## Exercise objective
In the text on the Australian "cultural cringe," what caption accompanies the photo of surfers at Bells Beach?

"She had long, swinging black hair and Hector guessed she was Vietnamese." - From "The Slap", Christos Tsiolkas
"'It's alright, Ecttora,' his mother answerd in Greek, kissing him on both cheeks, two large bowls of salad in her hands. 'We are not barbarians or English to bring nothing to a barbecue.'" - From "The Slap", Christos Tsiolkas
"The combination of a model's body and a wog woman's style - the teased dyed hair, the long painted nails, the too bright make-up - made people think she was a bimbo." - From "The Slap", Christos Tsiolkas
I don't understand. Patrick White could do it. Tim Winton does it. Helen Garner does it. And in the visual arts, Paul Cox did it. And Nolan and Drysdale ... That is, produce a work of art that anyone could enjoy and which was, as it happened to be, Australian.
And it seems today - from FOX advertisements to literature, that the Australian "cultural cringe" is alive and well. But now the 'Cringe' taking on a new form, and instead of being apologetically Australian, it is "oi oi oi we are AUSTRALIAN." In bold print. Accompanied by shouting.
At the bottom of the heap are the Fosters ads. "Australian for board meeting" is the caption for a photo of a few surfers at Bells Beach. Very funny I don't think. There's a whole series of "Australian for" something. Australians for sex, Australians for backpacking. A man is shown passed out in a bar with several dozen empty cans. "Australian for designated driver." A woman is shown at the beach, wearing only bikinii bottoms - "Australian for prude." And so on.

## Supplied information
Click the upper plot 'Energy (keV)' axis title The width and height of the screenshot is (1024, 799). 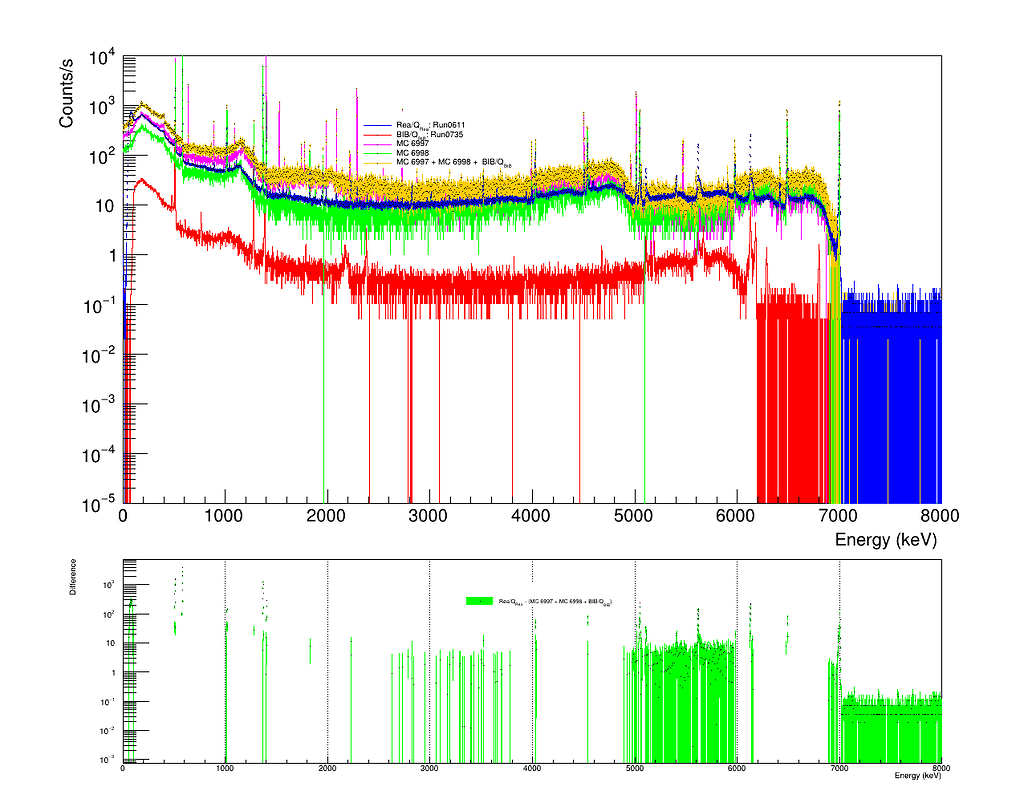(884, 540)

## Result of this exercise
"Australian for board meeting."